Give back an exact copy of the lines in the records below, from the line that has "The image size is (868, 328)." through the line that has "Task: Click the blue verified checkmark badge", and nothing besides.

Data extracted from a collection
◇ ◇ ◇ ◇

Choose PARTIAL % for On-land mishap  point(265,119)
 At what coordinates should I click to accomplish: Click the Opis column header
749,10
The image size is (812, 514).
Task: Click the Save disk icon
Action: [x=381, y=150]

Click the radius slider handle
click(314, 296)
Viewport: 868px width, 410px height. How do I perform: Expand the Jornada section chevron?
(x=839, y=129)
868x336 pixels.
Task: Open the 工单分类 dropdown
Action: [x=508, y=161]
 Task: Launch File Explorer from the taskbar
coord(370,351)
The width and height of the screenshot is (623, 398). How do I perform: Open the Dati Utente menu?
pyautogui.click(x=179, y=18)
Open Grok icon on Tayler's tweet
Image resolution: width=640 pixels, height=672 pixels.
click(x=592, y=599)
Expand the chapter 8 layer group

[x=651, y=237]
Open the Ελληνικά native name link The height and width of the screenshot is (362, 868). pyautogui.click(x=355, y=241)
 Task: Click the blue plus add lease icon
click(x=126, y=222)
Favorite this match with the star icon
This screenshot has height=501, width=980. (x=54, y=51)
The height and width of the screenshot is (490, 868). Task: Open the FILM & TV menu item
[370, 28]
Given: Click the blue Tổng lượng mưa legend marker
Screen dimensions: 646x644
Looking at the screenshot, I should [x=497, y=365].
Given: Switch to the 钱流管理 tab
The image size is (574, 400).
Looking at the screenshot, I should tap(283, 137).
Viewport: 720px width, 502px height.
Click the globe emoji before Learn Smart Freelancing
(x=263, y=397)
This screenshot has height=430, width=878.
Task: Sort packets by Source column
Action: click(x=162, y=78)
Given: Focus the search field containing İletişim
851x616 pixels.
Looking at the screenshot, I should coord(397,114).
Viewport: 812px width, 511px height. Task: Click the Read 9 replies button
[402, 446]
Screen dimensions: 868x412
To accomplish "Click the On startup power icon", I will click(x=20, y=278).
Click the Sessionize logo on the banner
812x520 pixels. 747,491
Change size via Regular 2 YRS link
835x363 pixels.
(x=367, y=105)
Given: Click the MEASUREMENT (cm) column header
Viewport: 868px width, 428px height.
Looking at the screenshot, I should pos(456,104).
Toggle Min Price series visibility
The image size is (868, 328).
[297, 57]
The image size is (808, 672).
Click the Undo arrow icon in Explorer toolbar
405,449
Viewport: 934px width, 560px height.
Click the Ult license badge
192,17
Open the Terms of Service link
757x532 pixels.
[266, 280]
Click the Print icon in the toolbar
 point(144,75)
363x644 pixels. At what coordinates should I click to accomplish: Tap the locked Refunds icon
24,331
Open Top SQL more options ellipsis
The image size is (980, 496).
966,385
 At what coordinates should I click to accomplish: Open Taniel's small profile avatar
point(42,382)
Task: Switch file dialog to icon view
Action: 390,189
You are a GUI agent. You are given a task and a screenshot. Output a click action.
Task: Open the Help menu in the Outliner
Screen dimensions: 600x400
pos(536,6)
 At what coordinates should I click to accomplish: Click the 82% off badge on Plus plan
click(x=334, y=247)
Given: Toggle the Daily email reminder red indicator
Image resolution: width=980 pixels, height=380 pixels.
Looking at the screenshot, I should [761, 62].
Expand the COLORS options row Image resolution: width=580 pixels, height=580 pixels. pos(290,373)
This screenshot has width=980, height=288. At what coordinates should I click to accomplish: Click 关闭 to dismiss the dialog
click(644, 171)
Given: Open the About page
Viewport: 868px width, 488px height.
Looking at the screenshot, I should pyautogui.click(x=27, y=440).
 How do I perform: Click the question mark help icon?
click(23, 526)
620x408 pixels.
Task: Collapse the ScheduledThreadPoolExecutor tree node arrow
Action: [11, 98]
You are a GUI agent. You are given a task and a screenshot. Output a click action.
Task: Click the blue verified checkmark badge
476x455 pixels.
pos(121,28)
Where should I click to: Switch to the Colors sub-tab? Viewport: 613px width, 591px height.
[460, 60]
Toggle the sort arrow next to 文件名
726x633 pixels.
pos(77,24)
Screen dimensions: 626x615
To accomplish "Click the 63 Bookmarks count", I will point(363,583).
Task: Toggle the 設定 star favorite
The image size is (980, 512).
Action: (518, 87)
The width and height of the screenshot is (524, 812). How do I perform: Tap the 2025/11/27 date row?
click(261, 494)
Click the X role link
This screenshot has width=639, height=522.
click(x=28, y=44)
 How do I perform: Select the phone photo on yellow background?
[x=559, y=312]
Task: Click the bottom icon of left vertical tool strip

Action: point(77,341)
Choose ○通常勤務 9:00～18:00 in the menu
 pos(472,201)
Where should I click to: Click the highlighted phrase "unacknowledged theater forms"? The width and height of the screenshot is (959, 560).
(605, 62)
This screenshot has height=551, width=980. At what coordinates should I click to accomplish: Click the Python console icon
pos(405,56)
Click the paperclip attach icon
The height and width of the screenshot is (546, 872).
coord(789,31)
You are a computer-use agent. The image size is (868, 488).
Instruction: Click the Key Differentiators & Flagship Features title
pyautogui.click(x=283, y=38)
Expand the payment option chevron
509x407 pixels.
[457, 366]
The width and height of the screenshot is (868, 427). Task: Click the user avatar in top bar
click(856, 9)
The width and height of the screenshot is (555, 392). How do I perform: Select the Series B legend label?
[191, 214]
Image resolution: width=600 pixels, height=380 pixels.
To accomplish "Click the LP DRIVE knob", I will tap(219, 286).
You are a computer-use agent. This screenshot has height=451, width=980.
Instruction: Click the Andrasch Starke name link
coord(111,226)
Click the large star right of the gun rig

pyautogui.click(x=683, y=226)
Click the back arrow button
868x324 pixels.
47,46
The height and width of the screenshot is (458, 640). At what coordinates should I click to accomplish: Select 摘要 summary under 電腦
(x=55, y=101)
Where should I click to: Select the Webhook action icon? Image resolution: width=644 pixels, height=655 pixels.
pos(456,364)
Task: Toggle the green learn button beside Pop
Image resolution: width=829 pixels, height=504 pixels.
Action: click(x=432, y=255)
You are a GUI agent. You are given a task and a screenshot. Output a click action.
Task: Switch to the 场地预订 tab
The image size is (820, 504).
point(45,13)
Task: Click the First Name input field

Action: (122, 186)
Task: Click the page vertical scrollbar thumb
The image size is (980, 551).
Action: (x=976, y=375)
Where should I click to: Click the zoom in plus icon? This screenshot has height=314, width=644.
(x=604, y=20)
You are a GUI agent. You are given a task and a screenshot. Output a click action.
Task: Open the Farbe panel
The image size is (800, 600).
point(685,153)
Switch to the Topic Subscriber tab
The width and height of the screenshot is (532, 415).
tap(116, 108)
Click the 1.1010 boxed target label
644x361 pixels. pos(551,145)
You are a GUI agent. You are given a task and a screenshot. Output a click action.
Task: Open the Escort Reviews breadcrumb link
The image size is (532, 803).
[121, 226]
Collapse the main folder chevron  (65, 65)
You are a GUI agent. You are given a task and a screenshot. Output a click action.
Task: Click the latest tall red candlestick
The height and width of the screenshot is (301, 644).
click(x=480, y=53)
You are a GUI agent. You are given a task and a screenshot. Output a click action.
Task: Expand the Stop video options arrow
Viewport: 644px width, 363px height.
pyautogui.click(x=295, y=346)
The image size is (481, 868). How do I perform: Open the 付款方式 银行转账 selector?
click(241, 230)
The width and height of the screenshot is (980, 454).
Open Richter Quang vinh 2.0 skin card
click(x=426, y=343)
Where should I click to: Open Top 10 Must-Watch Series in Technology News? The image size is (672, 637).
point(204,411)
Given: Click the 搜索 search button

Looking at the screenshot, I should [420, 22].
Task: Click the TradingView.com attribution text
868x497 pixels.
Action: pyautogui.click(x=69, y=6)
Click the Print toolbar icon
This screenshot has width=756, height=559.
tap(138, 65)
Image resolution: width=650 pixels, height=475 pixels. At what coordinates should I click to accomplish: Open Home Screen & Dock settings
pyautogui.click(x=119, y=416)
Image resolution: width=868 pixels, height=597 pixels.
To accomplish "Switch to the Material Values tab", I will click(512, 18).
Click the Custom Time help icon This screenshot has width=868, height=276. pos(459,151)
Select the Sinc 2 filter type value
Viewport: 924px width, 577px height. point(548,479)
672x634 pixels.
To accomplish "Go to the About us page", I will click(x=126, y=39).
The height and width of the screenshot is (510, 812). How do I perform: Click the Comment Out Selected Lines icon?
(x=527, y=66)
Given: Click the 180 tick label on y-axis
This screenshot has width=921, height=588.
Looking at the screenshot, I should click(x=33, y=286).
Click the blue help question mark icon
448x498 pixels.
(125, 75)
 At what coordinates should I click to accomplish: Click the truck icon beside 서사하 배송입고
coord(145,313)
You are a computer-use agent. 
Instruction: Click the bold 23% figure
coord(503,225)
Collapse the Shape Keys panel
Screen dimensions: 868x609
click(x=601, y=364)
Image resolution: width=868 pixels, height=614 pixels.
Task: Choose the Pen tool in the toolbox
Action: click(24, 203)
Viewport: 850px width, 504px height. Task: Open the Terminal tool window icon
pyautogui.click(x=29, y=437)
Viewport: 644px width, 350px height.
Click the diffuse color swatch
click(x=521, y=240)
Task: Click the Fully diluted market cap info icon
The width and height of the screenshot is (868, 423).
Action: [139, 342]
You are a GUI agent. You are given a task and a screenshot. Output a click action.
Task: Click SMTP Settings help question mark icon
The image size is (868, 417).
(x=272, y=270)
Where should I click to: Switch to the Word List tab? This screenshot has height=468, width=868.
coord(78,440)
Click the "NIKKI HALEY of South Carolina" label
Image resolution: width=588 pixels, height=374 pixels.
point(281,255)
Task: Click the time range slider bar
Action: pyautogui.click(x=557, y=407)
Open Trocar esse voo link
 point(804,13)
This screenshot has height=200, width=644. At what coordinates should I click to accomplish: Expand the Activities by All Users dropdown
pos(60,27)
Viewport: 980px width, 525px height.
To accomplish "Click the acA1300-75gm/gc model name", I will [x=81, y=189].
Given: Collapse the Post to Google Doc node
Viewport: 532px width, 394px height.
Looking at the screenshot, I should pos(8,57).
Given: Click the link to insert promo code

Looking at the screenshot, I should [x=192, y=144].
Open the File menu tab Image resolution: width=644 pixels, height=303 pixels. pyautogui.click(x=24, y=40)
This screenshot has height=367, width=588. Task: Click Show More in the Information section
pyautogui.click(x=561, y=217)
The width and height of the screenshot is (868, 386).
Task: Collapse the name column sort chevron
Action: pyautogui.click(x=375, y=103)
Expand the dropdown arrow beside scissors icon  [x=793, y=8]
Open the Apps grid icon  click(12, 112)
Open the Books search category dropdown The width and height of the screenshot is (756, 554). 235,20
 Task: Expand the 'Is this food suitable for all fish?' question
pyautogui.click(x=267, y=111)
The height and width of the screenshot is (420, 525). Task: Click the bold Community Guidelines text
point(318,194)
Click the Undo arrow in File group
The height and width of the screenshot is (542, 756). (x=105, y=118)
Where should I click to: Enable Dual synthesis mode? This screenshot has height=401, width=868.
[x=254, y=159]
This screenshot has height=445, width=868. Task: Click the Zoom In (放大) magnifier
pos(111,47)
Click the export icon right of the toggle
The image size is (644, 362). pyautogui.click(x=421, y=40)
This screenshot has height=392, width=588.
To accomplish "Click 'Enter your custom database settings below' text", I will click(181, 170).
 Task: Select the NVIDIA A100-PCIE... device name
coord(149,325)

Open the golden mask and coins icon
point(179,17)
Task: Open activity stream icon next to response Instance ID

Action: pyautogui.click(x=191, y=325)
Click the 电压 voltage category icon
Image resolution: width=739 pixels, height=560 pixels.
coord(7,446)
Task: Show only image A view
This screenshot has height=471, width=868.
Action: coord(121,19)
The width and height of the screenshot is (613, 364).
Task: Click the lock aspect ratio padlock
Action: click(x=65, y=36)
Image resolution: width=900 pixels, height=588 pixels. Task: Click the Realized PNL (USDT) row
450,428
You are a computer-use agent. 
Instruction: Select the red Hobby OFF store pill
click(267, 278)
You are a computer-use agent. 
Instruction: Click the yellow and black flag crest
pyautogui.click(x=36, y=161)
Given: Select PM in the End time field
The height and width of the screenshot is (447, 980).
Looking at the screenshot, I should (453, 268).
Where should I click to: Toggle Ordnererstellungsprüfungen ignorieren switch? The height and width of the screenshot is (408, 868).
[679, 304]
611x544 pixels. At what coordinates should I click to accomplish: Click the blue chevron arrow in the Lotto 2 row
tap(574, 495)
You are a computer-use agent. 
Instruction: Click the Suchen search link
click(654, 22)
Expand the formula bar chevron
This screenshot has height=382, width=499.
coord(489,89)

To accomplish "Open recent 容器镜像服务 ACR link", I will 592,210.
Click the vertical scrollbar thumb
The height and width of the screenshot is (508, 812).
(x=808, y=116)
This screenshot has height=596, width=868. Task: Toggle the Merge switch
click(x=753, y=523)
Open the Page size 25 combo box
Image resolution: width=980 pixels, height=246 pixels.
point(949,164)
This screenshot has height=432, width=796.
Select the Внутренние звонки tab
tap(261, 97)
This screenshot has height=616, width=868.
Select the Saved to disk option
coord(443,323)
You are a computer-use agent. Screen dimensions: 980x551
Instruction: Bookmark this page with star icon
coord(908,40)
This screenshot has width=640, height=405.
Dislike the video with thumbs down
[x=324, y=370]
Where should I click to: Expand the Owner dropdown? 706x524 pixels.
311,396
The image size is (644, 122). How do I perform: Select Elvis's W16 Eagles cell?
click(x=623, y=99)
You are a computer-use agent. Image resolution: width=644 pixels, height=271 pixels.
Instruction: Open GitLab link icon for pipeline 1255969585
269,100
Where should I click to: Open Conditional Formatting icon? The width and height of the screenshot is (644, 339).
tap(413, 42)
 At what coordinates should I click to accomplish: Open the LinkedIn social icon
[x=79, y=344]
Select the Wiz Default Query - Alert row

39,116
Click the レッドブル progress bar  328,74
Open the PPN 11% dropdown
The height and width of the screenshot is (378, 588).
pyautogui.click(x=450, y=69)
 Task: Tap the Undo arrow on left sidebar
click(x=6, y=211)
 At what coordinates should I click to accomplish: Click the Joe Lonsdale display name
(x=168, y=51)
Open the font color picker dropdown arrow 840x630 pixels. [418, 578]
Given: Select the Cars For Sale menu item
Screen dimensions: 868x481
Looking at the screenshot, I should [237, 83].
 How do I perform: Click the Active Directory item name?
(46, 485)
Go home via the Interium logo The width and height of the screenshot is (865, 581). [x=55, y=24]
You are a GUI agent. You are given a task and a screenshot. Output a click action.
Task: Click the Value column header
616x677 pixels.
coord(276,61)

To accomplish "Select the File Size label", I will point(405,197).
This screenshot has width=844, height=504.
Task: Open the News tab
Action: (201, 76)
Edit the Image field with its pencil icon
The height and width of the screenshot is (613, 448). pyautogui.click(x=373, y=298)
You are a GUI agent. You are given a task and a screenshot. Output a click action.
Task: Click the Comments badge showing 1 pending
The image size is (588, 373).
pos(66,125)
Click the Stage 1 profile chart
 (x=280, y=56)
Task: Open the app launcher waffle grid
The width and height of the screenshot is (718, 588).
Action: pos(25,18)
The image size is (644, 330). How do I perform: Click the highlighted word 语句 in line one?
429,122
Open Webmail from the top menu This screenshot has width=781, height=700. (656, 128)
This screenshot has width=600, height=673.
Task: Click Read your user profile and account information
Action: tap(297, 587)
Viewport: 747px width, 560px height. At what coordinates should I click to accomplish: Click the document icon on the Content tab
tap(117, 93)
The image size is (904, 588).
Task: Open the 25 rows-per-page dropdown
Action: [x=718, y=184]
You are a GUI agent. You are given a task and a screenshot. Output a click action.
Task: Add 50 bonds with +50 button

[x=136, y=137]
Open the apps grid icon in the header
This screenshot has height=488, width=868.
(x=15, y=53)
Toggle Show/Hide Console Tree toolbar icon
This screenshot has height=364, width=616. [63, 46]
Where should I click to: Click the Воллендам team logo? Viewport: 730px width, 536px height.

◇ ◇ ◇ ◇

Reply →
The image size is (868, 328).
[297, 57]
The image size is (808, 672).
Click the Undo arrow icon in Explorer toolbar
405,449
Viewport: 934px width, 560px height.
Click the Ult license badge
192,17
Open the Terms of Service link
757x532 pixels.
[266, 280]
Click the Print icon in the toolbar
 point(144,75)
363x644 pixels. At what coordinates should I click to accomplish: Tap the locked Refunds icon
24,331
Open Top SQL more options ellipsis
The image size is (980, 496).
966,385
 At what coordinates should I click to accomplish: Open Taniel's small profile avatar
point(42,382)
Task: Switch file dialog to icon view
Action: 390,189
You are a GUI agent. You are given a task and a screenshot. Output a click action.
Task: Open the Help menu in the Outliner
Screen dimensions: 600x400
pos(536,6)
 At what coordinates should I click to accomplish: Click the 82% off badge on Plus plan
click(x=334, y=247)
Given: Toggle the Daily email reminder red indicator
Image resolution: width=980 pixels, height=380 pixels.
Looking at the screenshot, I should [761, 62].
Expand the COLORS options row Image resolution: width=580 pixels, height=580 pixels. pos(290,373)
This screenshot has width=980, height=288. At what coordinates should I click to accomplish: Click 关闭 to dismiss the dialog
click(644, 171)
Given: Open the About page
Viewport: 868px width, 488px height.
Looking at the screenshot, I should pyautogui.click(x=27, y=440).
 How do I perform: Click the question mark help icon?
click(23, 526)
620x408 pixels.
Task: Collapse the ScheduledThreadPoolExecutor tree node arrow
Action: [11, 98]
You are a GUI agent. You are given a task and a screenshot. Output a click action.
Task: Click the blue verified checkmark badge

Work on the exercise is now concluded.